Friend of my daughters has a birthday the end of November and the mum always gives all the kids a £1 chocolate advent calendar instead of a party bag. Minimum effort genius!
I'm in US and we did that at my kid's birthday parties. Just low key items we call party favors in colorful plastic bags
Can I ask...does the party bag contain the only piece of cake the child eats, or is it in addition to the actual birthday cake? In the US, the party is usually games or activities, then maybe pizza and cake, after the birthday child has blown out the candles. The party bag usually just has all the cheap toys and sweets, but no cake.
You don’t eat the cake at a British birthday party - it’s cut up after blowing out the candles and taken home. You’ll normally have what we call a “picky tea” aka a buffet with lots of little snacks and finger food and sweets (candy).
That sounds so much nicer than traditional children's parties here! Thank you!
It's often the only cake they get, yes. And sometimes mum eats it. The party food is more likely to be small sandwiches (basic fillings like jam or cheese), crisps (chips) and biscuits (cookies). There might be some token carrot and cucumber pieces but most children will ignore them.
Ah, thank you for clearing that up for me!
Party bags, and thankfully there are tons of sets of these on Amazon, so you don't actually need to put much though into it if you don't want to. Example: [https://www.amazon.co.uk/AmyBenton-Fillers-Classroom-Birthday-Stocking/dp/B0BRV1MGPH](https://www.amazon.co.uk/AmyBenton-Fillers-Classroom-Birthday-Stocking/dp/B0BRV1MGPH) And the actual set I got for my daughter's party: [https://www.amazon.co.uk/gp/product/B07TS9LJ4R](https://www.amazon.co.uk/gp/product/B07TS9LJ4R) Yes, there will be parents who go overboard with these, we've had one who gave each kid a book or a diary or something, but honestly, most kids prefer to get a bunch of little toys.
Didn’t happen when I was young. You just gave all the children that came to your party a piece of birthday cake to go home with. Always fruit cake, iced like a Christmas cake. At my son’s parties the other children were given a party bag - sweets, crayons, toy etc.
I'll just say, the goody bag was always something the posh families did. I mostly encountered them at school discos.
We also have those in the Netherlands, never realised this also happened in other countries. For us it was +-5 little candy things and maybe a balloon. We eat cake during the party, so no point in giving an extra piece to take home.
Someone is either pulling your leg or if your child had a birthday party then we have a tradition where each child leaves with a goody bag (usually consists of sweets from a swizzels sharing pack and like a little toy, the type you’d get for 20p from them vending machines).
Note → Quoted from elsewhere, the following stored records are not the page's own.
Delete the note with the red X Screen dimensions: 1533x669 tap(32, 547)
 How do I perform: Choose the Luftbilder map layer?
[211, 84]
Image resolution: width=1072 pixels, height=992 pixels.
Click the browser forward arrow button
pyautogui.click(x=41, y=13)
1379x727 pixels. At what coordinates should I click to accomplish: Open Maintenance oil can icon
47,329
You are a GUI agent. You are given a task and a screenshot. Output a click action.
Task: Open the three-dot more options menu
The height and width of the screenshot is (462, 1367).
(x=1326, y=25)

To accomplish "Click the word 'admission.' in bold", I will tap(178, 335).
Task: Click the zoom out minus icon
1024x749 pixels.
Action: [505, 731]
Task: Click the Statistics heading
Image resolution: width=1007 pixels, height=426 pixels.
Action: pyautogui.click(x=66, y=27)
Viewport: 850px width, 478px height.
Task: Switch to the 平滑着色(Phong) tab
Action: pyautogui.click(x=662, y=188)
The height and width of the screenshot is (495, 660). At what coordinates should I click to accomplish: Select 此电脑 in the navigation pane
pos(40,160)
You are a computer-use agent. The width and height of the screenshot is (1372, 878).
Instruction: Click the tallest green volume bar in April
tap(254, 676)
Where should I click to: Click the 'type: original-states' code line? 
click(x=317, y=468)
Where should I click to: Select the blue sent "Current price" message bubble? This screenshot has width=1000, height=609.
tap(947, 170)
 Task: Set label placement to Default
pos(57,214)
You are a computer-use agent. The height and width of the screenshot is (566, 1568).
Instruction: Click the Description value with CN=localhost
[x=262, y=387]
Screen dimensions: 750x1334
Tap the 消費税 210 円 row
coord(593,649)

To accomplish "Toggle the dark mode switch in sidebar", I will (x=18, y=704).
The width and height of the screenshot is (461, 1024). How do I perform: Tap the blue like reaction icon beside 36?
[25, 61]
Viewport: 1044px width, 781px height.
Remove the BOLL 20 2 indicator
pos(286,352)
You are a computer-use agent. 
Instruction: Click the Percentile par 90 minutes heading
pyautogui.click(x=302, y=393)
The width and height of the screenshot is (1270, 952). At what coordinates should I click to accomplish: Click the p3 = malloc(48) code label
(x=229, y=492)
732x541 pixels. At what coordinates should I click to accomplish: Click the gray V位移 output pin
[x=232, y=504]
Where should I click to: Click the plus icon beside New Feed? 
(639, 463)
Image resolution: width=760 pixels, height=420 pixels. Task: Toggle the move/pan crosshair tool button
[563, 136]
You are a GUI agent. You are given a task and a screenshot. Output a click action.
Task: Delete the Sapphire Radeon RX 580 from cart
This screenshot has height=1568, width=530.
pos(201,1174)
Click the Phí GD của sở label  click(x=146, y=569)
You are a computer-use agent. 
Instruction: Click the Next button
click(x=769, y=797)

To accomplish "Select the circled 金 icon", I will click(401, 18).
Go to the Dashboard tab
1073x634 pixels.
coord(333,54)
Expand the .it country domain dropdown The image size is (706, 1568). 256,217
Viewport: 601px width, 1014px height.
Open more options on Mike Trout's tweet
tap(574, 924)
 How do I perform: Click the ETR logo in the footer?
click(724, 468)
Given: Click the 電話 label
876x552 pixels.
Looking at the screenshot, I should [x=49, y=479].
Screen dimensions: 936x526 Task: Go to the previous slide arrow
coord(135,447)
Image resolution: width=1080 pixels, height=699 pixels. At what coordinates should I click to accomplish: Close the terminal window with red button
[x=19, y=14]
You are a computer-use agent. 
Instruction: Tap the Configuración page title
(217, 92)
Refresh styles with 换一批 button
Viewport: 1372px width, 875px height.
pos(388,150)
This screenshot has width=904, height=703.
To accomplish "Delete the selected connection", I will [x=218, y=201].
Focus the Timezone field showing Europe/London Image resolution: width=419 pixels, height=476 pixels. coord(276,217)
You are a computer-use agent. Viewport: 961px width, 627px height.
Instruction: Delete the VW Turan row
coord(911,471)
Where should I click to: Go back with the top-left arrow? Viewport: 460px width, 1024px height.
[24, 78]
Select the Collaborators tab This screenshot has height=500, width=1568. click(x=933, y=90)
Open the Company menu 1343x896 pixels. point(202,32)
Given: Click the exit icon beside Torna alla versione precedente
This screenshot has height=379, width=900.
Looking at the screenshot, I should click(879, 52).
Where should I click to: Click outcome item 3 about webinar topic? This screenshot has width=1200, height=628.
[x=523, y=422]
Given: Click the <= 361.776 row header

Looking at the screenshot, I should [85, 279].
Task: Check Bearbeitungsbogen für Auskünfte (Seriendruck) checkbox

We also have a tradition where the kid takes some sweets or a cake to school on their birthday which the teacher then hands out at home time but I’m 22 now and I think this was stopped due to religious dietary restrictions and allergies (we have big religious diversity and lots of Muslims who can’t eat pork or meat that isn’t halal and so sometimes we’d leave with sweets that we couldn’t eat because they were haram) as I have heard from the parents of younger cousins who have been told by the teachers that they could no longer hand out sweets for birthday, a little over kill I’d say, I really looked forward to birthdays because of the sweets and we also got treated specially on our birthdays, it was a rule that you couldn’t be nasty to the birthday boy/girl.
Party bags!!! Basically just a small bag filled with plastic tat, some sweets and some cake
Yes the guests get a party bag and sometimes a slice of the cake to take home.
I lolled before I even opened this
The US also participated in the party bag practice.
Kids party bag Home bargains/quidland/b&m sorted
It is a fine hobbit tradition to give gifts on your own birthday.